Le Premier ministre algérien, Sifi Ghrieb, a donné, le 17 mars, le coup d’envoi de l’exploitation d’une importante mine de zinc et de plomb, qui marque une étape importante de la stratégie nationale de développement du secteur minier.
Situé dans la wilaya de Béjaïa, dans le Nord-est du pays, le gisement recèle 54 millions de tonnes de minerais bruts, dont 34 millions sont directement exploitables. Il devrait produire 2 millions de tonnes de minerais bruts par an, qui seront traités localement pour extraire environ 170 000 tonnes de zinc et 30 000 tonnes de plomb, selon une présentation faite par la Société nationale de recherche et d’exploitation minière (Sonarem).
L’exploitation de la mine a été attribuée à la Bejaia Zinc and Lead (BZL), une société mixte algéro-australienne composée de l’Entreprise nationale des produits miniers non-ferreux et des substances utiles (ENOF), de l’Office national de recherche géologique et minière (ORGM) et de la compagnie minière australienne Terramin.
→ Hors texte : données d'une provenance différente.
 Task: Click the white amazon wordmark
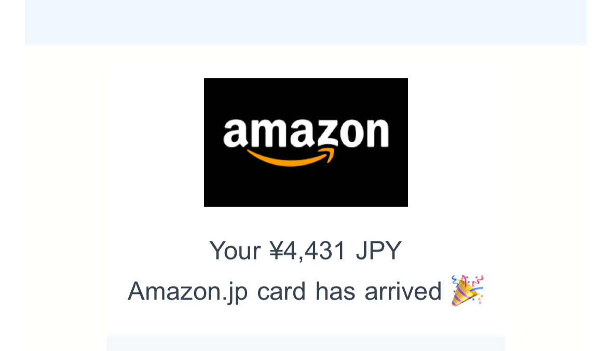coord(306,133)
Le projet, qui nécessite des investissements d’un montant cumulé de 471 millions USD, devrait satisfaire pleinement les besoins de l’industrie algérienne, tout en générant un excédent destiné à l’exportation.
L’exploitation de ce gisement entre dans le cadre d’une stratégie visant à faire du secteur minier un levier stratégique du développement et de diversification de l’économie nationale. La mine constitue le deuxième grand projet intégré à entrer en phase opérationnelle cette année, après la mise en exploitation du gisement de fer de Gara Djebilet (Sud-ouest) en février dernier.
Le développement de l’industrie minière, qui ne représente actuellement qu’environ 1 % du PIB de l’Algérie, devrait aider le pays à réduire sa dépendance historique à l’égard des hydrocarbures. Le Parlement algérien avait adopté, en juin 2025, une loi autorisant les sociétés étrangères à détenir jusqu’à 80 % des parts dans les projets miniers, afin d’attirer davantage d’investissements dans ce secteur.
Le texte prévoit également la simplification des procédures administratives, la réduction des délais pour l’octroi des autorisations et titres miniers, la garantie de la transparence dans l’attribution des concessions minières, et le libre accès à l’information géologique.